В Москве, как только он въехал в свой огромный дом с засохшими и засыхающими княжнами, с громадной дворней, как только он увидал – проехав по городу – эту Иверскую часовню с бесчисленными огнями свеч перед золотыми ризами, эту Кремлевскую площадь с незаезженным снегом, этих извозчиков и лачужки Сивцева Вражка, увидал стариков московских, ничего не желающих и никуда не спеша доживающих свой век, увидал старушек, московских барынь, московские балы и Московский Английский клуб, – он почувствовал себя дома, в тихом пристанище. Ему стало в Москве покойно, тепло, привычно и грязно, как в старом халате.
Московское общество всё, начиная от старух до детей, как своего давно жданного гостя, которого место всегда было готово и не занято, – приняло Пьера. Для московского света, Пьер был самым милым, добрым, умным веселым, великодушным чудаком, рассеянным и душевным, русским, старого покроя, барином.

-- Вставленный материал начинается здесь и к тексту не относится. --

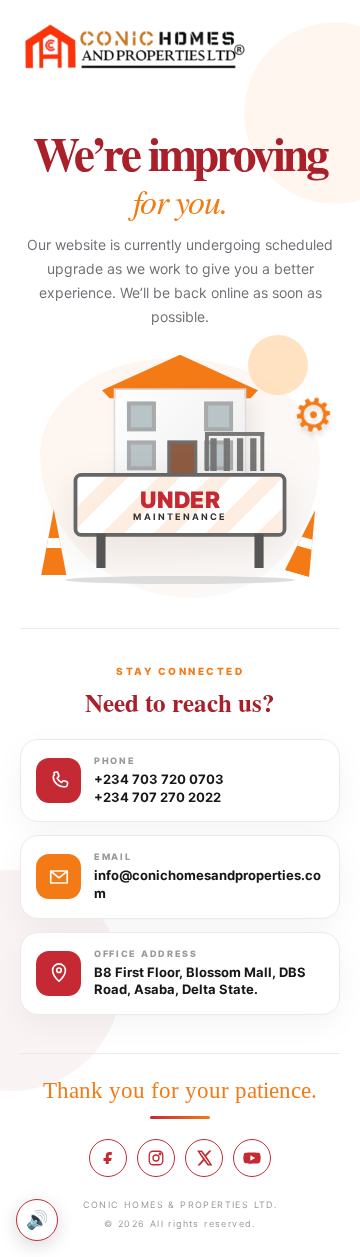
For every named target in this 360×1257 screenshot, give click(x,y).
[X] (204, 1158)
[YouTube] (252, 1158)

Кошелек его всегда был пуст, потому что открыт для всех.
Бенефисы, дурные картины, статуи, благотворительные общества, цыгане, школы, подписные обеды, кутежи, масоны, церкви, книги – никто и ничто не получало отказа, и ежели бы не два его друга, занявшие у него много денег и взявшие его под свою опеку, он бы всё роздал. В клубе не было ни обеда, ни вечера без него. Как только он приваливался на свое место на диване после двух бутылок Марго, его окружали, и завязывались толки, споры, шутки. Где ссорились, он – одной своей доброй улыбкой и кстати сказанной шуткой, мирил. Масонские столовые ложи были скучны и вялы, ежели его не было.
Когда после холостого ужина он, с доброй и сладкой улыбкой, сдаваясь на просьбы веселой компании, поднимался, чтобы ехать с ними, между молодежью раздавались радостные, торжественные крики. На балах он танцовал, если не доставало кавалера. Молодые дамы и барышни любили его за то, что он, не ухаживая ни за кем, был со всеми одинаково любезен, особенно после ужина. «Il est charmant, il n'a pas de seхе», [Он очень мил, но не имеет пола,] говорили про него.